CKG Project Report

CKG can easily generate automated statistical reports using data linked to existing projects in the graph database. These reports can be generated once the experimental data are uploaded.

../_images/reports.png

The sequence of analyses shown in the report is based on configuration files associated to each data type available. CKG has default configuration files for the currently integrated data types - clinical, proteomics, phosphoproteomics and interactomics datasets.

Users can build customized analytical pipelines by defining their own configuration files. Details on how to build these configuration files can be found in section Define data analysis parameters.

When a Report is generated, users will be able to access this report either through CKG app or programmatically for instance through a Jupyter notebook (see Access Project Report notebook).

CKG app Report

To generate a report for a specific project all the data for the project needs to be uploaded into the Knowledge Graph database. When uploading data into CKG through the Data Upload page (see Upload project experimental data), users will be given the option to generate the report.

../_images/reports_generate_from_upload.png

Users will be able to generate reports for the available projects or have access to the already generated reports from the Home page where they will see links to several projects in the database or they will be able to search for a specific project in a dropdown menu and by selecting a project, a button to generate/access the project report will be created.

../_images/reports_available_projects.png

When accessing a report, if the report was not previously generated CKG will run all the default analyses defined in the configuration files (Define data analysis parameters). If the report was already generated, CKG will just load the latest report and show the date when it was created.

../_images/reports_date_generated.png

Reports can be downloaded using the download button. This will generate a compressed folder (zip) with all the analysis and visualization generated by CKG. Also, the download will include the configuration files used to generate those results, which can be reused to reproduce or replicate the project.

../_images/reports_download.png

Note

Network visualizations are stored in 3 different formats: json, node and edge tables and GML (compatible with Cytoscape).

Report structure

A project report is divided into multiple tabs with one with some project information and other with analysis results for each dataset available (i.e. clinical, proteomics).

../_images/reports_tabs.png

Project Info Tab

The project info tab contains details about the project that were specified upon creation and a similarity analysis comparing it with other existing projects in the Knowledge Graph. This comparison is at the proteomics level and measured with 2 distinct similarity scores:

  • Correlation: Pairwise Pearson correlation coefficient (cutoff=0.5)

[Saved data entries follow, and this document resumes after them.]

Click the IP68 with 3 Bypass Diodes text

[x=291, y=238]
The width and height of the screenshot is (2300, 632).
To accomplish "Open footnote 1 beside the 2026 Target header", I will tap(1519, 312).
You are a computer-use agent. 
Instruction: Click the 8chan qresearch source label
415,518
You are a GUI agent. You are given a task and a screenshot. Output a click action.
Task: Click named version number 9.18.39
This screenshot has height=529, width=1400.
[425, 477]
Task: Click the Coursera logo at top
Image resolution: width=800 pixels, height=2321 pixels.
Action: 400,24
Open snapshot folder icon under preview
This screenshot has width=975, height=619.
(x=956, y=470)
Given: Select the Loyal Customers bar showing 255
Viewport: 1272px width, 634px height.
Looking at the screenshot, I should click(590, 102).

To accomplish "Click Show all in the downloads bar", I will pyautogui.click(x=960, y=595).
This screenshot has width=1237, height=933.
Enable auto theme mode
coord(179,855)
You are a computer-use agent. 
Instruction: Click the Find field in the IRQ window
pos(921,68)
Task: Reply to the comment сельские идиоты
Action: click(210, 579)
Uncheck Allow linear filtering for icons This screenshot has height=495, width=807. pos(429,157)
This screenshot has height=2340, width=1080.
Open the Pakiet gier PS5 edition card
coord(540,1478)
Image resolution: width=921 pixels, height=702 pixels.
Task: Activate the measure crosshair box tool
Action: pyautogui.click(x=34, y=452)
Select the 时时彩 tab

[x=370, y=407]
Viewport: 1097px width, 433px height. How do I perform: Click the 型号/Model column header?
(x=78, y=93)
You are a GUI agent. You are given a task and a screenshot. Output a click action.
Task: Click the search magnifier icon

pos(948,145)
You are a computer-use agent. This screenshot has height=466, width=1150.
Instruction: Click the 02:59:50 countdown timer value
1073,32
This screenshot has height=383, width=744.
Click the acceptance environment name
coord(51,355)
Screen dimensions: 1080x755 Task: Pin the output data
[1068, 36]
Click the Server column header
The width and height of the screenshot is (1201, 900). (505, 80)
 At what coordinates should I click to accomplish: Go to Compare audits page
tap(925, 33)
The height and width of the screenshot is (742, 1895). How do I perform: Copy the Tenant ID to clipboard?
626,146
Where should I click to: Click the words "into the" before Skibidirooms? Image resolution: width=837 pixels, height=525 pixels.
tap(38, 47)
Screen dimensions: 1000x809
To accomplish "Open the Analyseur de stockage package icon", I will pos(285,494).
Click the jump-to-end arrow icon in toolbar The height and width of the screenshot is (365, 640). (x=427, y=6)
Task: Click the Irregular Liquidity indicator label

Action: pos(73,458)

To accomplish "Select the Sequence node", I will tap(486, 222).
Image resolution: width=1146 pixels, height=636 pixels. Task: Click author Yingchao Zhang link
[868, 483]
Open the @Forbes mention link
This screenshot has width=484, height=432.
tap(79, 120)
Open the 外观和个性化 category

  • Overlap: Jaccard index

Further, for the projects found most similar (correlation), CKG will provide a network showing if these projects are somehow connected, for instance, if they study the same disease or the same tissue.

Dataset Analysis Tabs

There will be a tab for each of the data types associated with a project. In these tabs you will see the results from the analysis specified in the configuration files. Initially these tabs will present the results defined in the default analytical pipelines but users can regenerate the reports by providing customized configuration files for one or several data types.

../_images/reports_config_upload.png ../_images/reports_regenerate.png

Multiomics Tab

In the previous section we described how dataset independent analyses are shown in the report. However, CKG also analyzes different data types combined and shows the results in the Multiomics tab. Currently, CKG can analyze clinical and proteomics data together in a multi-correlation network analysis or using Weighted Gene Co-expression Network Analysis (WGCNA). These analysis need to be defined in a configuration file as well (Multiomics data analysis parameters).

Knowledge Graph Tab

CKG will add another tab to the report where it will try to summarize all the resul ts obtained in the independent and multiomics analysis. CKG will connect relevant hits (clinical variables, proteins, etc) in the analyses and connect them to knowledge in the graph database to build a project-specific knowledge graph (diseases, drugs, protein complexes, etc.). Then, in order to summarize the results to make them easier to interpret, CKG uses betweenness centrality to identify the most relevant nodes in the generated network. The summarization is visualized as network or a Sankey plot.

project_report/../_static/images/reports_knowledge_graph.png

CKG offers more summarization options based also on the concept of centrality but also other algorithms such as PageRank. For examples of how to use this summarization algorithms check the notebook recipes: Annotate Proteins with CKG Knowledge and Annotate drugs with CKG Knowledge.